One of the main problems lies in how New York legislators designed the state’s now-depleted pandemic rent relief program. Public housing tenants were given the lowest priority of those eligible for assistance because legislators figured they had access to other safety nets.
NYCHA residents still applied for at least $130 million worth of aid — but they received none. Leaders in the State Legislature and Gov. Kathy Hochul have not made any commitments to provide more funds, and a replenishment of the federal pot is unlikely now that Republicans, who have frequently criticized NYCHA, control the House of Representatives.
That means for tens of thousands of NYCHA residents who are already dealing with the effects of deteriorating buildings, owed back rent is now a new source of constant anxiety.
Stacey Rollins, 56, has lived in the Robert F. Wagner Houses in East Harlem her whole life. But during the pandemic, Ms. Rollins, who works overnight shifts for NYCHA taking calls from residents about emergencies, struggled to cover rent while also paying for her daughter’s college tuition. She eventually amassed a debt of roughly $15,000 for about 12 months of missed payments. It was her first time owing back rent, she said.
Ms. Rollins still owes about $9,000. She applied for rent relief in early 2021, but was told there would be no money coming.

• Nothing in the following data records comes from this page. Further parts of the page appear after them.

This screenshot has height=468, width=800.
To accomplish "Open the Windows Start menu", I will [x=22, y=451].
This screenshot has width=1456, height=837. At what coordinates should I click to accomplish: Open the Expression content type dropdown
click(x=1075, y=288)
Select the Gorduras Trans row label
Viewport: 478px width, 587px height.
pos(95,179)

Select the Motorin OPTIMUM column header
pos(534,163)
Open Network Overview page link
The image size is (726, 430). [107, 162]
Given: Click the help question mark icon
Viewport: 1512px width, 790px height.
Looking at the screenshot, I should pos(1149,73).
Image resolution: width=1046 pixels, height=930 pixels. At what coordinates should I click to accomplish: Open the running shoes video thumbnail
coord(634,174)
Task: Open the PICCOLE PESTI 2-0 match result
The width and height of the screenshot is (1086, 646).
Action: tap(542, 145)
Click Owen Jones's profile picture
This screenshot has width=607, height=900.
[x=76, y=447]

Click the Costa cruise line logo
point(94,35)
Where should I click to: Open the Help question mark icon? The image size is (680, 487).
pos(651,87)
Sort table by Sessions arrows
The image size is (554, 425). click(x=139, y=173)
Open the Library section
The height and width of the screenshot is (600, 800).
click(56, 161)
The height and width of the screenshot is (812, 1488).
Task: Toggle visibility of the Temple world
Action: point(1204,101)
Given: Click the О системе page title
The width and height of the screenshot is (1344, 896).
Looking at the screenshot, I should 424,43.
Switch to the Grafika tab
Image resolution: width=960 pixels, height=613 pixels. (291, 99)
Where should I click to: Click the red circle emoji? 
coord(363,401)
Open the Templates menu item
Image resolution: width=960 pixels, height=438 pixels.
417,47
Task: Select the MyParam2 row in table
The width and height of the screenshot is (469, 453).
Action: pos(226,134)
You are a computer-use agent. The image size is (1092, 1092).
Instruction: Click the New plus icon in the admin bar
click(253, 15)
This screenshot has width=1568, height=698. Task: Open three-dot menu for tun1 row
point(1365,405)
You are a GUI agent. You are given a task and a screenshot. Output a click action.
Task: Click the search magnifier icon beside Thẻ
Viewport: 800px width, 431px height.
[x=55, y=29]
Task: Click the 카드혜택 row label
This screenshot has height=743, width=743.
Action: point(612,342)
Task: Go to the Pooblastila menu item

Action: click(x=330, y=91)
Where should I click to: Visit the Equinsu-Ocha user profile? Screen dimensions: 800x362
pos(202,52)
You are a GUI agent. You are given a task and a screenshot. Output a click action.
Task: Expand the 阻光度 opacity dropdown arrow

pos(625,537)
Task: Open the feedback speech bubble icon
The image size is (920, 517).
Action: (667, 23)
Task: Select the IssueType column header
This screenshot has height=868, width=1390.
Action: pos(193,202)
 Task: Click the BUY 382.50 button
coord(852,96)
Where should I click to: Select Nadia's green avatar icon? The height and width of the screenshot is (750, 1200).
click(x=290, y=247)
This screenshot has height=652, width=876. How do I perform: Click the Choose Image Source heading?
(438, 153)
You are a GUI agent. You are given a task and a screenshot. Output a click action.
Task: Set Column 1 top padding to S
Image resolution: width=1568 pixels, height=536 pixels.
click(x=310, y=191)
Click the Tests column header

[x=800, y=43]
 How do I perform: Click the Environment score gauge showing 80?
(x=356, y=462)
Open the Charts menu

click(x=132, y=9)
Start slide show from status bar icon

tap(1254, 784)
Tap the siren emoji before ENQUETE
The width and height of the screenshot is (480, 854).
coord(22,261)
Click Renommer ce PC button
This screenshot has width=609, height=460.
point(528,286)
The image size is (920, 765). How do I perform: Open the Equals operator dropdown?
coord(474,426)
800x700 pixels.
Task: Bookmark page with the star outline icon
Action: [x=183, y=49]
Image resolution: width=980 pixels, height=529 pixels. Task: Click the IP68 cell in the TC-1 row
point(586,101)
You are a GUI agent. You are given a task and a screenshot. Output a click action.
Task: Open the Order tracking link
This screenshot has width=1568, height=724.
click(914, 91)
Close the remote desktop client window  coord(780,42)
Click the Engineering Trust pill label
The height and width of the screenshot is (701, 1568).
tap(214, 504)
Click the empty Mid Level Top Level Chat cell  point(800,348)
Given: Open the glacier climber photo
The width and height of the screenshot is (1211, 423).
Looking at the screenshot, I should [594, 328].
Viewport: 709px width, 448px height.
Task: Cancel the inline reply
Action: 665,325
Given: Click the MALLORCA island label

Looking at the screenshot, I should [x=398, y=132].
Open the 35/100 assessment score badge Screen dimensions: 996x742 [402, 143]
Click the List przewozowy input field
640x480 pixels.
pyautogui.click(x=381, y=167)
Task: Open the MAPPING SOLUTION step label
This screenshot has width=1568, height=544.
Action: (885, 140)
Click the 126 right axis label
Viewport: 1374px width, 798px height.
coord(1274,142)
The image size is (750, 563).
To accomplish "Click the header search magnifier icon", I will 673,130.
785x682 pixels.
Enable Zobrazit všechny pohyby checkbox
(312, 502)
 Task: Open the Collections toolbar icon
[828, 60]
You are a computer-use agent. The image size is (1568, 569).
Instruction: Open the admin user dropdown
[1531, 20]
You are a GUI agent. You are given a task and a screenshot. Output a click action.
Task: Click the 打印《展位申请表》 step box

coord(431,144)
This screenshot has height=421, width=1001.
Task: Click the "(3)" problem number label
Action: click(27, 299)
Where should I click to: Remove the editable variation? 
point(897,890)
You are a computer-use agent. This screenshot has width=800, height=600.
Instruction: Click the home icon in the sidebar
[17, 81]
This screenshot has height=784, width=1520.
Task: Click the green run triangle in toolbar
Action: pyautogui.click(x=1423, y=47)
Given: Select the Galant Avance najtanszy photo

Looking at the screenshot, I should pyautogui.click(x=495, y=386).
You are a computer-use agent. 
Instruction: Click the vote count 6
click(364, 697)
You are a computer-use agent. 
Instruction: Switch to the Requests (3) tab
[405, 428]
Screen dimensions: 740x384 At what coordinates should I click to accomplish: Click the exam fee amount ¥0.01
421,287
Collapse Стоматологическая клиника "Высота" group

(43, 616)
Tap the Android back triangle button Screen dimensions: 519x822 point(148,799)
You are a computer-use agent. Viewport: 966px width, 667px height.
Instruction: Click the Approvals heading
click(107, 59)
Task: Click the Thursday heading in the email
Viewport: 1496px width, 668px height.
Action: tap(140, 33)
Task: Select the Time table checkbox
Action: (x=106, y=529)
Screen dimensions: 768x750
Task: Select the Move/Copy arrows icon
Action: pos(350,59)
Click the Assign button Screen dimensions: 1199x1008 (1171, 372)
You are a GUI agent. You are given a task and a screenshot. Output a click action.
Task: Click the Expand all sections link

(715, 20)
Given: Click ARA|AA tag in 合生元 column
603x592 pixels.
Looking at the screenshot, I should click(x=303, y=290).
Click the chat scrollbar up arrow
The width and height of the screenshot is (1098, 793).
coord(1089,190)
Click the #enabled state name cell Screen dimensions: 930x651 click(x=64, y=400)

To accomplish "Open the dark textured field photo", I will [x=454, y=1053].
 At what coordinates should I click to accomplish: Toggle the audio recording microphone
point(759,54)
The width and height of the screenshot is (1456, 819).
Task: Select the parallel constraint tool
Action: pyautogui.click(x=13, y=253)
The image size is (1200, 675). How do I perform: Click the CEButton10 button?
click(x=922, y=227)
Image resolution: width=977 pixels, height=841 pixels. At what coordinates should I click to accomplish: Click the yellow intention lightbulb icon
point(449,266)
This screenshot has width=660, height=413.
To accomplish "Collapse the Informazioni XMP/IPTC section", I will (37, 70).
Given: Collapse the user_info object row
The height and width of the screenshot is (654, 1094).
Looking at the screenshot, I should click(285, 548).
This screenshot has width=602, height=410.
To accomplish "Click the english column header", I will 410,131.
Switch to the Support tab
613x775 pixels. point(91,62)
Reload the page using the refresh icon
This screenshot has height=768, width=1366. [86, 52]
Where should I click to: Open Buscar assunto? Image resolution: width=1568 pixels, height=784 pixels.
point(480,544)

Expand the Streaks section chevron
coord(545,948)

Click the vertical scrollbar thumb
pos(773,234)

“I know there’s no help out there,” she said. “I’m going to just concentrate on having tunnel vision right now, just trying to make it up.”
Luis Henriquez Carrero, the litigation director at Manhattan Legal Services, a nonprofit that represents tenants in court, said some residents were finding it difficult to figure out how much rent they owed and whether some of it could be abated for repair issues or covered by city aid programs.
In the past, he said, those disputes would often have been litigated in housing court, but NYCHA largely stopped suing tenants for unpaid rent in 2022 and reformed how it approaches evictions.
Agency officials said it was unlikely that filing court cases would have made a huge dent in addressing unpaid rent. They said they were working on better ways to connect residents to aid programs.
In some cases, there are disputes about how much rent is actually owed. Last year, NYCHA paid $190,000 as part of a settlement with a group of residents who accused the agency of miscalculating rents.
Jenice Zayas, who lives in the Lehman Village Houses in East Harlem, said she recently received a bill saying she owed $13,000. But Ms. Zayas, 49, said the bill did not reflect a nearly $7,000 rent abatement she was promised after she sued NYCHA in housing court to try to get repairs done in her apartment.
NYCHA, however, said that it had already applied rent abatements and credits totaling almost $9,500, and that there were no other abatements that had been agreed to. The agency said that it had been prevented from entering the apartment to make repairs.
When combined with the routine elevator outages, leaks and hot-water problems, Ms. Zayas, who is unemployed but studying to become a yoga instructor, said the rent situation was another blow. Ms. Zayas, who lives with her 17-year-old son, has also applied for rent relief.
“At this point, it’s beyond just mental health,” she said. “It’s just overall quality of life.”